Padmanabhaswamy Temple of Thiruvananthapuram is built in the same model as that of Achyutaraya Temple of Hampi. These 2 are built in 2 different decades. The architectural works of Achyutaraya Temple are mesmerizing. Lively statues and carvings done on each stone are capable of capturing the complete attention of the viewer.
The limbs and heads of most of the statues are in a damaged state at present. It shows how cruel and careless mankind has become. I passed through the extensive market in the front and went ahead to visit another important temple, the Vittala Temple.
On one side of the temple, there is a pond enclosed beautifully on all 4 sides. The pond is full of delicate carvings. There are so many ponds like this in Hampi. Anjaneya Hill can be seen on the way to Vittala Temple. There lie on roadsides the ruins of floors of edifices and huge single-stone pillars of ages back. It is rightly called Vittala Temple Complex instead of just Vittala Temple.
An iconic stone chariot on the eastern side welcomes us. The wheels of this exquisite chariot are made of stone. Another major attraction of this place is the ceremonial hall [mandapam] made of 1000 stones. It has musical pillars.
Vittala Temple is the center point where strength of architectural skills and beauty of sculpting come together and meet. Its outstanding beauty cannot be described in words.
When taking the way to Vittala Temple from Kamalapuri, there is a Jain temple on the way. Its craftsmanship is totally different from others. From there, I went on to visit the Queen’s Bath which was built by the king for his first wife, Tirumala Chinnambika. It is an ornate structure, the uniqueness and architectural excellence of which amazes the viewer. The Maha Navami Mandap is near to this.
This ceremonial hall has the height of a 2-storied building. In olden days, kings used to sit on top in the mandap to watch festival celebrations like Dasara. There lie 2 huge granite doors which are said to be the ones used at the entrance. These doors are surprisingly beautiful.
From there, I went to Hazara Rama Temple which is also a creation that indicates the completeness of architectural art. It is a bitter experience to see the destroyed heads of the beautiful statues that stand on the top portion of the entrance to the temple. Most of the walls in Hampi have carvings depicting pictures related to palatial and normal lives.
Lotus Mahal is one of the unique structures of Hampi that is least destroyed. It is built using bricks and lime mortar. Unlike the other structures in Hampi, Lotus Mahal has been given a Mughal touch in its construction. From the top, it looks like a lotus. It is one of the most beautiful structures with interiors surrounded with decorative arches.
Elephant Stables stand next to this. It is built in such a way that 11 elephants can be parked at a time.
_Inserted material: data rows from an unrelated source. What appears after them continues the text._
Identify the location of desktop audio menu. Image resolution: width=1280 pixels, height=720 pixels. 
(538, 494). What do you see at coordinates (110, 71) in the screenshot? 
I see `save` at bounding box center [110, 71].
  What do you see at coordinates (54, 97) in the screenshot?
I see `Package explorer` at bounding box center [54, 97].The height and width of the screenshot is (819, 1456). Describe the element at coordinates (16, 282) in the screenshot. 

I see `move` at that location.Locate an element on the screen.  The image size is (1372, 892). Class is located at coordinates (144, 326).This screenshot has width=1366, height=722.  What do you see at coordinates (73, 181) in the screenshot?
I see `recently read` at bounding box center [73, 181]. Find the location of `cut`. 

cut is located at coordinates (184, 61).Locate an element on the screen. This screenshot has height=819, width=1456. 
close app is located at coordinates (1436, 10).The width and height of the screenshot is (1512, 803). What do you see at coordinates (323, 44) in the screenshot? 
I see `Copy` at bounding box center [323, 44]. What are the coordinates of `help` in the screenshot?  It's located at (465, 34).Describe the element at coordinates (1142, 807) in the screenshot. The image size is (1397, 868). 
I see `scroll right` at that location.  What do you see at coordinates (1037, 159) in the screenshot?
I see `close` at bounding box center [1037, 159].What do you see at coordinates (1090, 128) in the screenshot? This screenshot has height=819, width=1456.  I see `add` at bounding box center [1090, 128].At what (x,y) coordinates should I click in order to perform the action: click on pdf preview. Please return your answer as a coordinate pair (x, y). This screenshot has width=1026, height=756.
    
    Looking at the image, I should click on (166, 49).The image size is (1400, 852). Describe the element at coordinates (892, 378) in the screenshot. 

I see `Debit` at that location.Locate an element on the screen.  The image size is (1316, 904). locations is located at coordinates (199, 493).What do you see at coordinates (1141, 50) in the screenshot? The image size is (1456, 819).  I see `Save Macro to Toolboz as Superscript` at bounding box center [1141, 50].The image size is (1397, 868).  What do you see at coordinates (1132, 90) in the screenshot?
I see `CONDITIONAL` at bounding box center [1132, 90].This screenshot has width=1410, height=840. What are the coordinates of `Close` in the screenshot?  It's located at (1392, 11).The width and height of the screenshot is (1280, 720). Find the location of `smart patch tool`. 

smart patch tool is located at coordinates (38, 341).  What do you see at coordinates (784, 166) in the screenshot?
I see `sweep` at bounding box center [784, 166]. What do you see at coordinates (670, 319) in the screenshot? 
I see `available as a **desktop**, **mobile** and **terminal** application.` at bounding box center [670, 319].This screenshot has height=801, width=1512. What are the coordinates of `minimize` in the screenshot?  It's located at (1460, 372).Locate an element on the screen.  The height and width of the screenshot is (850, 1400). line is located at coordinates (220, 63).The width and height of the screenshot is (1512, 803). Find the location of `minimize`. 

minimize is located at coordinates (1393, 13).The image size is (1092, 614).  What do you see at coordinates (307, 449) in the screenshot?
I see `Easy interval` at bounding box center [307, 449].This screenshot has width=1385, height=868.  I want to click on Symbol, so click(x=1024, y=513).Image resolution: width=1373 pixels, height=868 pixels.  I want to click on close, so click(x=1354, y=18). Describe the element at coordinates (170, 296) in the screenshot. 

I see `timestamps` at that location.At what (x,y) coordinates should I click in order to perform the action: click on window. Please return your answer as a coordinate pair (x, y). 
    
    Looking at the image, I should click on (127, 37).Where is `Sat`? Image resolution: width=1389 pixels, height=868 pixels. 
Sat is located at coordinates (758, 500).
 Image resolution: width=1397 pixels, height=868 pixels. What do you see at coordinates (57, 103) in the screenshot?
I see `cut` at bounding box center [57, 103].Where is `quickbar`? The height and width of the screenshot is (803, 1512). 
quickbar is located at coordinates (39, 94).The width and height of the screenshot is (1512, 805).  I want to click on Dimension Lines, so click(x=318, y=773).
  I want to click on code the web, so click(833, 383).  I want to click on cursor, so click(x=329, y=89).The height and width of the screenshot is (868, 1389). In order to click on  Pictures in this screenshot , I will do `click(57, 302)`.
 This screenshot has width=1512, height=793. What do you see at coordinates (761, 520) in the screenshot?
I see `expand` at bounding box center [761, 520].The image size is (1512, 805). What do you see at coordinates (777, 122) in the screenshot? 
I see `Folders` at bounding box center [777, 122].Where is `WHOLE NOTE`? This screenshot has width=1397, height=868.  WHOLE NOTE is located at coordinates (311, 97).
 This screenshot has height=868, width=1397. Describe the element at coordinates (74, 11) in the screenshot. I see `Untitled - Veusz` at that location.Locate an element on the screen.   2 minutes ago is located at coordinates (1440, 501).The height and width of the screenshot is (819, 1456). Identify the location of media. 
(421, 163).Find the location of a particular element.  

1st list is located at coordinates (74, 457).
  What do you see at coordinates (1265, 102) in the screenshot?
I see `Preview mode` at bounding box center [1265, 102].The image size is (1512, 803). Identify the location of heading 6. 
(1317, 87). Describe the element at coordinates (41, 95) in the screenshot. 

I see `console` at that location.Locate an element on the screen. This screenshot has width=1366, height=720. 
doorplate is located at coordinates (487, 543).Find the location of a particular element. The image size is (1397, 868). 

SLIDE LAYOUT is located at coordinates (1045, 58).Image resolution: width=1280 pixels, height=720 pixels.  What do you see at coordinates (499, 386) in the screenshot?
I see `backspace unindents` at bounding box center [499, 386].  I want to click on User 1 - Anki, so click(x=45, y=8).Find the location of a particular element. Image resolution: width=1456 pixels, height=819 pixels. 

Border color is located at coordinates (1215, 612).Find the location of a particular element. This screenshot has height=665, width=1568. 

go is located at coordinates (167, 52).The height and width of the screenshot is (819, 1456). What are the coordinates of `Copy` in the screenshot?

There is a small museum near this, where the structures that had lied scattered across Hampi are placed along with their names.
At a short distance from here is situated the Karnataka Department Archaeology Museum. Near this is the underground Shiva Temple. Here, the temple and the idol of Lord Shiva stand in knee-deep water. Next, I went to visit the single-stone statue of Narasimha Murthi, which is the largest in Hampi.
Near to this, there is a large single-stone Shivalinga too. Hampi is a storehouse of numerous sights that cannot be counted. Because of shortage of time, I decided in my mind to get satisfied with what I saw and to visit this place of myths again.